• 3(pic).2+ca.3.3/4331/timp.perc/pf(cel).hp/str
  • 18 min

Programme Note

Note:
Danielpour’s work takes its title from a children’s book by Carol Edens which ends with the line, “If you’re afraid of the dark, remember the Night Rainbow.” With an underlying current of propulsive rhythmic figures combined with lyrical string writing, The Night Rainbow captures both the wonder and the unease that the night sky provokes and leads ultimately to a sense of hope, consolation, and transformation.



Composer note:
Work on The Night Rainbow began in early November, 1998 in Palm Beach, Florida, and was completed on April 23, 1999 in New York City. The title comes from a children’s book by Carol Edens, which ends with the line, ‘If you’re afraid of the dark remember the Night Rainbow.’ This line, a metaphor for hope and consolation in the face of death, appealed to me, as did a chapter on near death experience in the, “Tibetan Book of Living and Dying.” I was further reminded shortly before beginning the work that the ‘Rainbow’ appears in the scriptures when God promises Noah and uses the sign of the rainbow to show that He will never abandon humankind again.

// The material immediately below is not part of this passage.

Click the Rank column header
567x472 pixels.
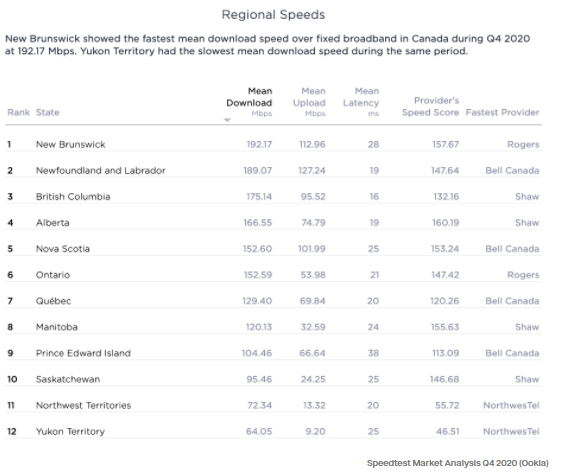(x=18, y=112)
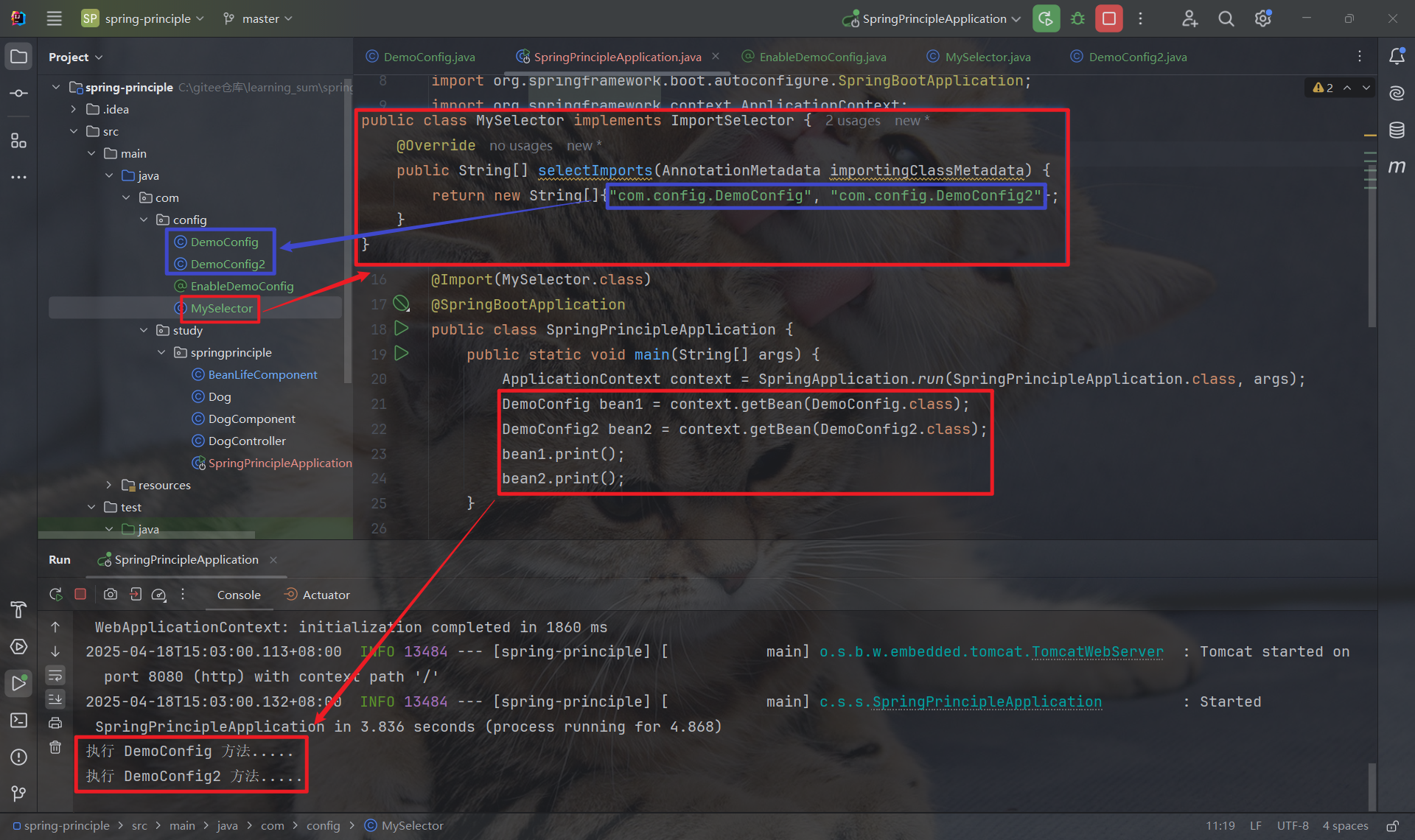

The Night Rainbow is a work about leaving the old behind and walking into a new world or a new time. It is a piece about life and death or, perhaps put more relevantly, about death and life. Whatever the associations, the music was driven by my interest in various transformational experiences that can occur in our lives, and the compassion and passion that make these experiences possible.